El titular del Palacio de Hacienda, Amado Boudou, viajó a Escocia para participar de una reunión de ministros de Finanzas del G-20, y mantener otro encuentro con el presidente del Fondo Monetario Internacional (FMI), buscando conciliar la conflictiva relación con la Argentina.

La gestión del ministro y del secretario de Finanzas, Hernán Lorenzino, no será fácil.
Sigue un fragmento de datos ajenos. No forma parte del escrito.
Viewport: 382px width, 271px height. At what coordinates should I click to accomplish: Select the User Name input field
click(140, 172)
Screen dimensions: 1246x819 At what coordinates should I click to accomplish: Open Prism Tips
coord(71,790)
Por un lado aprovecharán la reunión con los representantes económicos de las naciones desarrolladas, para avanzar con la reapertura del canje de deuda, de unos 20.000 millones de dólares y, por otro, acordar la revisión de cuentas exigida por el FMI.

Las conversaciones de la misión con el titular del FMI, Dominique Strauss Khan, serán técnicas pero difíciles de apartarlas de las decisiones adoptadas por los dos últimos gobiernos argentinos. La valla a sortear es el Artículo IV de los Estatutos del FMI para todos sus miembros, un requisito que Argentina rechazó sistemáticamente desde 2006, tras la cancelación de los préstamos con el organismo, con el agravante de que se comenzó a manipular los índices estadísticos del INDEC.
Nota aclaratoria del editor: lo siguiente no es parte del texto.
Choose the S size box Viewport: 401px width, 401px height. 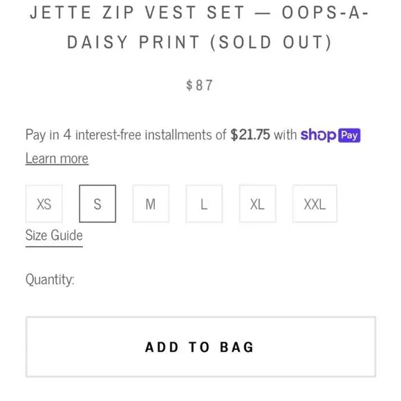point(97,204)
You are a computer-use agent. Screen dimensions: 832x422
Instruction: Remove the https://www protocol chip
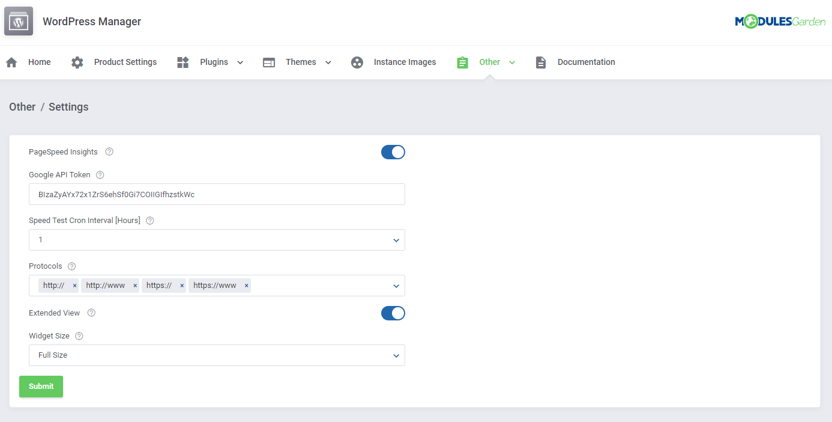(x=246, y=286)
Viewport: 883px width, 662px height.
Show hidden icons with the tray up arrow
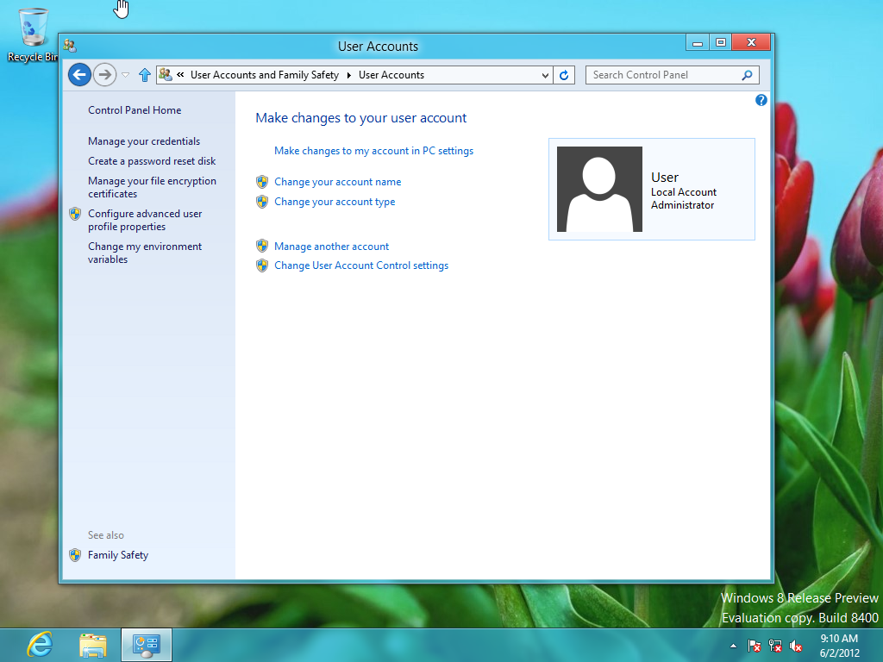(732, 645)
Boudou dijo en diversas oportunidades que Argentina quiere solo "una revisación técnica del FMI. Un intercambio de información estrictamente económica", sin que la misión del organismo tenga contactos políticos o realice consideraciones políticas en la publicación del informe. Es decir, lo más reservado posible para no evidenciar el giro dado desde que Néstor Kirchner denostara a las recetas del FMI y lo que busca ahora su esposa del mismo Fondo. Este eventual acuerdo allanaría el camino para que luego Argentina pueda sentarse a negociar la deuda pendiente con el Club de París, que rondaría los 7500 millones de dólares y liberar las acciones para que nuestro país se reinserte en el mercado financiero internacional.
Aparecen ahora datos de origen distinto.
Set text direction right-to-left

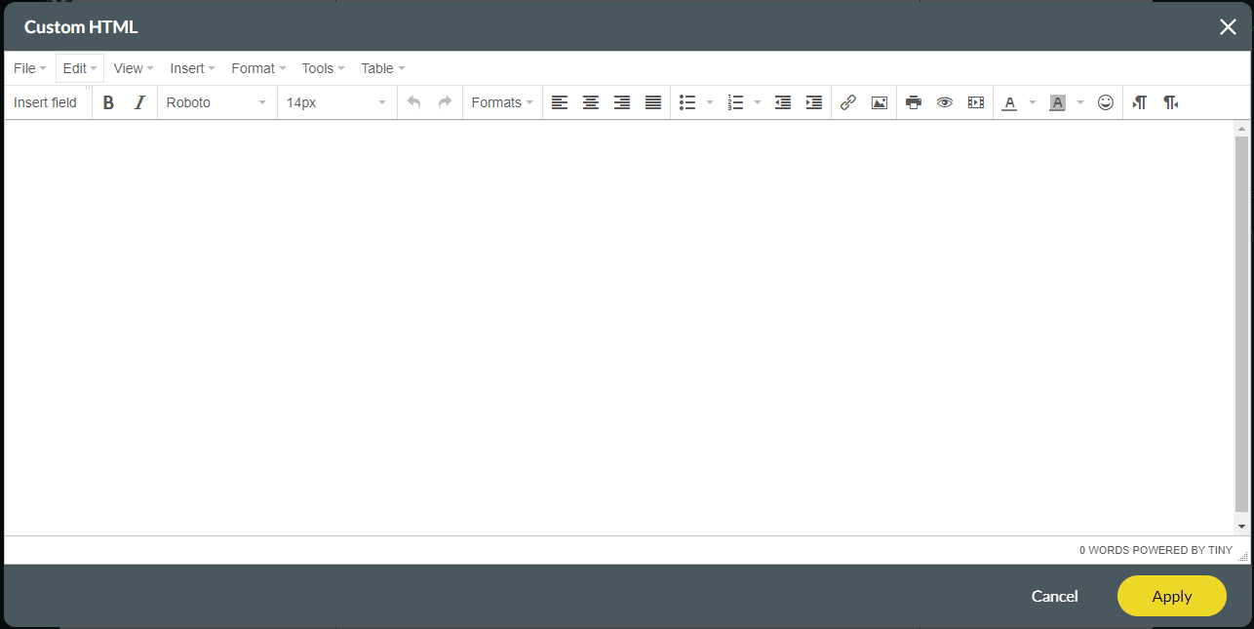point(1170,101)
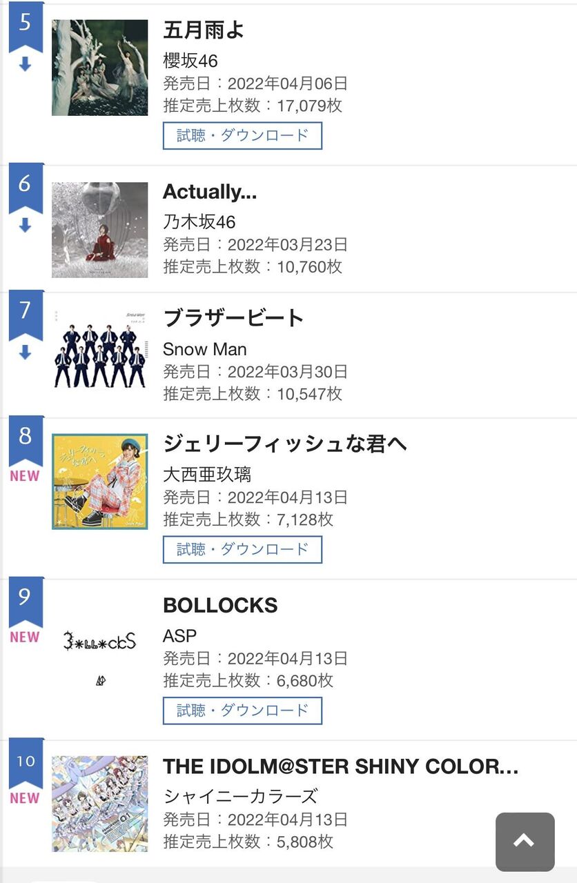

Lo que el Gobierno nacional todavía no tiene bien en claro, es que el mecanismo de revisión del cuestionado el Artículo IV, es que no se trata de una imposición intrusiva, sino un proceso normal al que se ajustan todos los países. Sin una evaluación de la sustentabilidad de la política económica de cada miembro, es impensable que los mercados abran el grifo del dinero barato amortizado a largo plazo. Ningún préstamo, público o privado, funciona de otra manera.